## Extract to read:
# American Ditch upgrade



## TOM_1/20.3 (Mar 28, 2013)

Hello again,










I’ve been working on my Car Works American Ditcher 1/20.3 model.
It came with three motors, one for the car itself, one to rotate the crane and a third that ran the gearing and both winches. Since I wanted more control I first disassembled the unit.










I disconnected the two winches from the gearing and installed separate motors for each on a base.










Since you normally can only control one motor with the decoder I connected the gearing directly to the speed regulator. Thus it always runs. To power the other four motors I added four micro relays controlled by the decoder outputs. F5 to drive, F6 to rotate, F7 for the shovel boom chain and F8 for the crane arm. A servo oens and closes the shovel.




















I used jewellery chain and fishing leaders for cabling.























I put it all back together. Decoder, relays and speaker fit into the boiler.










Here a video. The winch motors are a little slow but they work.






TOM


----------



## Wesley Furman (Jan 2, 2008)

Very Nice Tom. I hope to get mine working someday and this update is great. May I ask what motors did you use?
Wesley


----------



## TOM_1/20.3 (Mar 28, 2013)

Wesley Furman said:


> Very Nice Tom. I hope to get mine working someday and this update is great. May I ask what motors did you use?
> Wesley


Hi,
I used DC3V 6V 12V N20 Micro Speed Reduction Gear Motor with Metal Gearbox from worldsky2013 on eBay. Since it only runs 60rpm at 12volts, I would suggest a slightly higher gearing.

TOM


----------



## Lorna (Jun 10, 2008)

I agree, very nice. I have not tried mine out but this is a great idea.


----------



## Wesley Furman (Jan 2, 2008)

Tom,
Thanks for the quick response. I'll look into the higher gearing. Your info was really easy to find on EBay.
Wesley


----------



## Naptowneng (Jun 14, 2010)

Tom- Very nice model and the mods you did to it look really good
Thanks for posting

Jerry


----------



## CliffyJ (Apr 29, 2009)

Wonderful work Tom, truly an(other) inspiration!


----------



## placitassteam (Jan 2, 2008)

## Goal:
Please reproduce word for word the part of the American Ditcher thread above that opens with the words containing "I’ve been working" and closes with "disassembled the unit.".

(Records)
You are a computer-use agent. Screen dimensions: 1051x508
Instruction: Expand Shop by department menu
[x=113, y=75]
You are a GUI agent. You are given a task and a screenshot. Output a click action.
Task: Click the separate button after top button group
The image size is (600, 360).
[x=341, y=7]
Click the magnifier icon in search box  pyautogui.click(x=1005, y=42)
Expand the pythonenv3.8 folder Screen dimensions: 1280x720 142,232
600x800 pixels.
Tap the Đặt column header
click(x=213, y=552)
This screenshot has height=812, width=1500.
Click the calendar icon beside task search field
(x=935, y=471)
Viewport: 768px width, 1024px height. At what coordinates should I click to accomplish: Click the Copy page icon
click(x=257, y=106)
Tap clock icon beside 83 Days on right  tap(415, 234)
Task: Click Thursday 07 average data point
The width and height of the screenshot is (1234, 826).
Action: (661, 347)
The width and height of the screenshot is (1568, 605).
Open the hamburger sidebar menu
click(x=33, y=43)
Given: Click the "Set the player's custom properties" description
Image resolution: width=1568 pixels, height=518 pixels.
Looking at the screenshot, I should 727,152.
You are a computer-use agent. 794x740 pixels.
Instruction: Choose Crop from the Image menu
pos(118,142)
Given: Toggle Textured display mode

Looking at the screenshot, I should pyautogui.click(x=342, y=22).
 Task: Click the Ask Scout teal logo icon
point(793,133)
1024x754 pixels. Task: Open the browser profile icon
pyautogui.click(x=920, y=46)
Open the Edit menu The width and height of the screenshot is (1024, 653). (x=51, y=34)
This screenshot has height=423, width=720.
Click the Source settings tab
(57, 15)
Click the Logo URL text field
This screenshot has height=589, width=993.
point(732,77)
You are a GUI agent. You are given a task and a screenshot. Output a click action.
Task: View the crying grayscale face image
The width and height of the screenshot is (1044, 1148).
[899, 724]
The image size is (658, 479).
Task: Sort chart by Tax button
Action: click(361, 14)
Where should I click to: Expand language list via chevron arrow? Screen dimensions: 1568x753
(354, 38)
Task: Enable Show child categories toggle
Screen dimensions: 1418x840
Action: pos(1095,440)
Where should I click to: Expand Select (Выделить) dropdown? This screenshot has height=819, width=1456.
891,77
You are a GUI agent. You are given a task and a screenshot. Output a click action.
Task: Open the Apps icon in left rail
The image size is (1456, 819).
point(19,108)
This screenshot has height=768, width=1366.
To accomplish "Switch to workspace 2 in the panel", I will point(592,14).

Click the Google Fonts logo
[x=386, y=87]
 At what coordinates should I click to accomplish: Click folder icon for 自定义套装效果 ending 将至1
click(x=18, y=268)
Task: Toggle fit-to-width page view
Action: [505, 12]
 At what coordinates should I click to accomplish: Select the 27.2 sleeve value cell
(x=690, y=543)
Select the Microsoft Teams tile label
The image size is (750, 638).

## Expected answer:
I’ve been working on my Car Works American Ditcher 1/20.3 model.
It came with three motors, one for the car itself, one to rotate the crane and a third that ran the gearing and both winches. Since I wanted more control I first disassembled the unit.